A Yemeni oil worker looks out at the Aden oil refinery after it was re-activated on September 5, 2016, following a year of closure due to the ongoing Saudi-led military campaign.

The Yemeni oil ministry affiliated with the Houthis says countries of the Saudi-led coalition and their mercenaries looted more than 18 million barrels of the country’s oil exports last year.

Speaking at a press conference in the Yemeni capital Sana’a on Saturday, Ahmed Daris said the coalition “looted more than 18 million barrels of oil exports last year and sent their money to the Saudi National Bank," Yemen's Arabic-language al-Masirah news website reported.

Daris also called on the United Nations to shoulder its responsibility in facilitating the release of oil shipments detained by the Saudi-led coalition waging war on the impoverished nation.

He warned the Saudi-led coalition that the continued detention of the oil tankers will further motivate Yemeni people to join anti-Saudi frontlines.

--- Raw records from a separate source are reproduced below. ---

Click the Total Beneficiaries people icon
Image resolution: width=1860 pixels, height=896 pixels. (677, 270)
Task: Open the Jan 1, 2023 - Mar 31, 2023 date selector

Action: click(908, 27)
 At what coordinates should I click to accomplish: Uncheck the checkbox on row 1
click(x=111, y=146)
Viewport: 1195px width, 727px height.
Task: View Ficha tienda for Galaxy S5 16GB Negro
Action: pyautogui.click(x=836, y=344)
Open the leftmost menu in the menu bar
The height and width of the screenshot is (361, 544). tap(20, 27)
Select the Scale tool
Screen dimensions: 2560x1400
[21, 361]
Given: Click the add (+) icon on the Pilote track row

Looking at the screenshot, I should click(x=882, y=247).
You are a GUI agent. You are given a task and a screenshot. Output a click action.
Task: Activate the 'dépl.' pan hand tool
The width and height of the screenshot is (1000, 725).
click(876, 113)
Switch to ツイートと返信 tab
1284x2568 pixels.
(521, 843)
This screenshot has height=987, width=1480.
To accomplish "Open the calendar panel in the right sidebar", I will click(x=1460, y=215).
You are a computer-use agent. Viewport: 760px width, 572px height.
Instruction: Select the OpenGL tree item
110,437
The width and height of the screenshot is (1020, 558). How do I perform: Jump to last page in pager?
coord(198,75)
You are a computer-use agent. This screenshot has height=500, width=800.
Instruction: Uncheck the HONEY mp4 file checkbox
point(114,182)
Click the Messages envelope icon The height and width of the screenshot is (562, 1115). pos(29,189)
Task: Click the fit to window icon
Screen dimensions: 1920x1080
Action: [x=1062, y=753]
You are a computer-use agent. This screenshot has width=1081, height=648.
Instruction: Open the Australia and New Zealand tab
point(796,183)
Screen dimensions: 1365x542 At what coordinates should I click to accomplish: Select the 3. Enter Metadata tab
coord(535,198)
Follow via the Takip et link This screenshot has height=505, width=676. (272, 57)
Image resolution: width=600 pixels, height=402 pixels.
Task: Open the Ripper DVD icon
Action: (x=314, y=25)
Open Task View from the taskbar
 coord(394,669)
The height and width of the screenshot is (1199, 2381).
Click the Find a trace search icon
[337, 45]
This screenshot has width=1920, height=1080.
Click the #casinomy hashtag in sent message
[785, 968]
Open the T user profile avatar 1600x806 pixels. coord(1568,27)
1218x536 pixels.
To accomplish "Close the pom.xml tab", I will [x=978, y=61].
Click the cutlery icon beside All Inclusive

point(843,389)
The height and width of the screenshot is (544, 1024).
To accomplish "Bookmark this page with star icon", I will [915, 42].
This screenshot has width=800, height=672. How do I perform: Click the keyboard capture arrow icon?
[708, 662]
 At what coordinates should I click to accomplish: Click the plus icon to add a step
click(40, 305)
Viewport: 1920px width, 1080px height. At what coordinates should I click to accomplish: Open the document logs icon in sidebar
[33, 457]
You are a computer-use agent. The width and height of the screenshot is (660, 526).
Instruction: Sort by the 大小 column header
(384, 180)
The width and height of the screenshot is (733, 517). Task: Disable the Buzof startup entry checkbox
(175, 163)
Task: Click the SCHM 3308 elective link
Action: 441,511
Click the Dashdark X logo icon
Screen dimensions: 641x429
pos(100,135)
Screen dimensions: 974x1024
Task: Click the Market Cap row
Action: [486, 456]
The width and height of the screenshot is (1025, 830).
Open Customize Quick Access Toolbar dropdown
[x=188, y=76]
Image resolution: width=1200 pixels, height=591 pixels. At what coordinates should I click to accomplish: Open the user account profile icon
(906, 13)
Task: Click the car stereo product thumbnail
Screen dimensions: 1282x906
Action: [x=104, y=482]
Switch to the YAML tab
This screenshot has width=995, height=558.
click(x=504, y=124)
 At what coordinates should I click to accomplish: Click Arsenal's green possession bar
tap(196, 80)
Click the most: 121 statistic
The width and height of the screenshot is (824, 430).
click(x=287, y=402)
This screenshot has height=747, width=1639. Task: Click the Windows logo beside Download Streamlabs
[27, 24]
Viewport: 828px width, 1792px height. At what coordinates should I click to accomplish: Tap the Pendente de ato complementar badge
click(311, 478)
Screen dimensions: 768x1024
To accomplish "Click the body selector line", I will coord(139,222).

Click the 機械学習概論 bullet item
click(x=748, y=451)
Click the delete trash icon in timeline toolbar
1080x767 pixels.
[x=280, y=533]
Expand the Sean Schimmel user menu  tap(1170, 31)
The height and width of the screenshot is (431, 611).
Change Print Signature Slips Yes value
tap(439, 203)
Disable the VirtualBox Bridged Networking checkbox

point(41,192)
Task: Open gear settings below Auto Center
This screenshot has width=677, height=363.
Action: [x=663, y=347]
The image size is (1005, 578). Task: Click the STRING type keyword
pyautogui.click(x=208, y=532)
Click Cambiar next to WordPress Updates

“Free oil tankers, our people will not surrender to the continued detention, but this will be an incentive to move to frontlines,” he said.

Saudi Arabia and its allies launched military campaign on Yemen in March 2015 with the aim of reinstalling the government of former president Abd Rabbuh Mansur Hadi and crushing the Houthi Ansarullah movement.

Yemen’s southern areas are controlled by Saudi-backed officials of the former Yemeni government. Saudi Arabia has taken control over the provinces' seaports and airports, using them to deploy hundreds of troops in the region.

A series of documents obtained by some media outlets in August last year pointed to Saudi Arabia's intention to build an oil port in Yemen's al-Mahra governorate in the country's southeast, where Saudi and Emirati troops are present.

The documents pointed to Saudi Arabia's intention to develop the port, which would extract and export petroleum.

In a letter addressed to the kingdom's ambassador to Yemen, a Saudi-based marine construction company, Huta Marine, thanked the official for trusting the company's capabilities by asking it to present a technical and financial proposal for the port's design.

Experts say the pipeline would allow the kingdom not to be constrained to the Strait of Hormuz or the Bab el-Mandeb Strait, both strategic choke points that affect its current oil shipping routes.

According to a report by the Armed Conflict Location and Event Data Project (ACLED), a nonprofit conflict-research organization, the Saudi-led war has so far claimed the lives of about 56,000 Yemenis.

The kingdom has also imposed an all-out blockade on Yemen, which according to the UN is now the scene of the world’s worst man-made crisis.